Mon corps, c’est le contraire d’une utopie, ce qui n’est jamais sous un autre ciel. Il est le lieu absolu, le petit fragment d’espace avec lequel, au sens strict, je fais corps2.

5Le corps malade impose dans les Carnets son rythme brutal, linéaire, celui qui tend vers la déchéance, vers la mort : « the low voice of silent quiet change, of Destruction doing its work by little & little3 ». Si le corps-à-corps avec la nature épouse les grands rythmes naturels dans les premiers carnets, le « petit fragment d’espace » du corps prend graduellement une place plus consistante dans les Carnets. La prégnance du corps, malade ou désirant, vient bouleverser le rapport au lieu et au sensible.
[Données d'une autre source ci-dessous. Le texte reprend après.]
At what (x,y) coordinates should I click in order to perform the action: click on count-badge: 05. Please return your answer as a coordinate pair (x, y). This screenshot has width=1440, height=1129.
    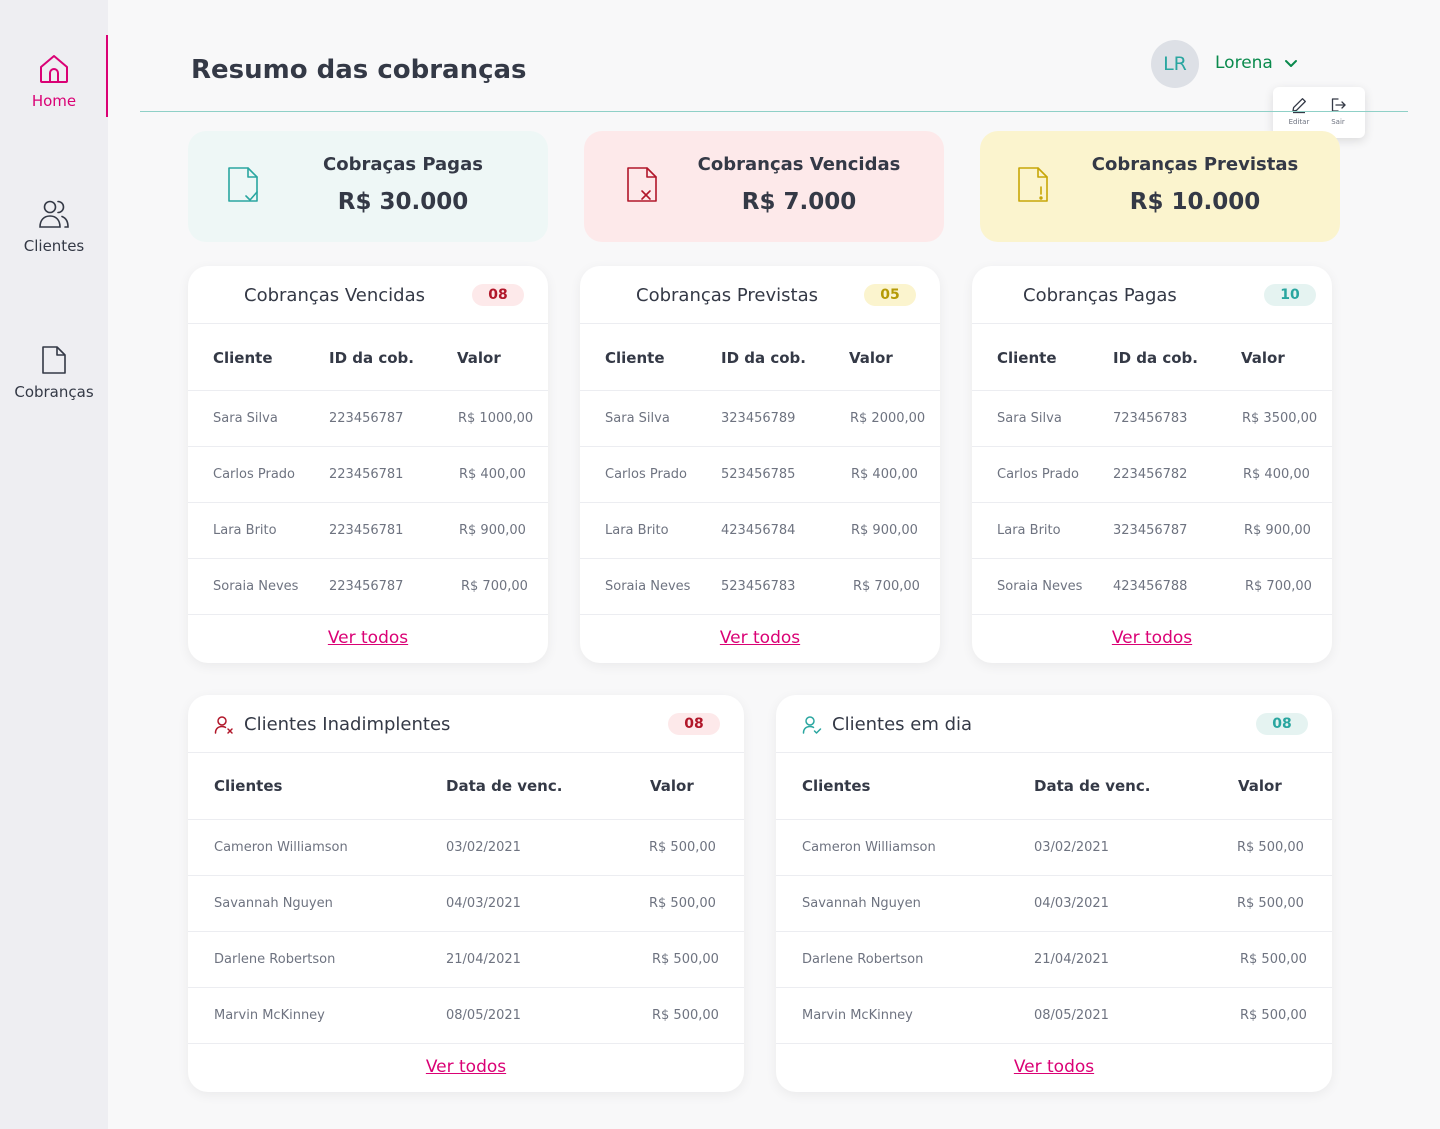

La rencontre avec Sara Hutchinson fait naître un sentiment d’amour que Coleridge ne parviendra pas à concilier avec le désir qu’il ressent pour elle. À l’idéalisation de l’amour qui, pour lui, semble être la seule résolution possible entre le sentiment du devoir et celui du désir, s’adjoint l’utopisation du corps. Les Carnets nous mènent alors des lacs à l’océan, qui est le reflet non du tangible mais d’un domaine infini, celui du ciel. Nous nous attarderons sur le voyage en mer qui va signer un bouleversement des rapports entre l’être, le corps et l’espace. Coleridge embarque à bord du Speedwell pour Malte. Le navire est un espace libérateur dans la mesure où il le coupe du monde sensible. Le Speedwell pourrait peut-être alors être apparenté à cet espace autre, lieu hétérotopique, tel que le définit Michel Foucault : « un morceau flottant d’espace, un lieu sans lieu, vivant par lui-même, fermé sur soi, libre en un sens, mais livré fatalement à l’infini de la mer4 ».

6L’hétérotopie est un lieu marqué par la réversibilité. Espace clos mais ouvert sur l’infini, il s’inscrit dans le réel tout en étant un « lieu sans lieu ». Lieu de transition, il permet une forme d’expérience qui engendre une transformation de soi. Ce passage à bord du Speedwell va permettre à Coleridge d’aller au bout d’une approche phénoménologique de l’être-au-monde qu’il a entrevue dans les lacs du Cumberland.

Notes de bas de page

1 K. White, Le Plateau de l’Albatros. Introduction à la géopoétique, 1994, p. 11.

2 M. Foucault, Le Corps utopique, 2009, p. 9.

3 NB1, 1635 (« c’est la voix basse du changement tranquille, de la Destruction faisant peu à peu son œuvre », traduction de P. Leyris, ouvr. cité).

4 M. Foucault, Le Corps utopique, 2009, p. 35-36.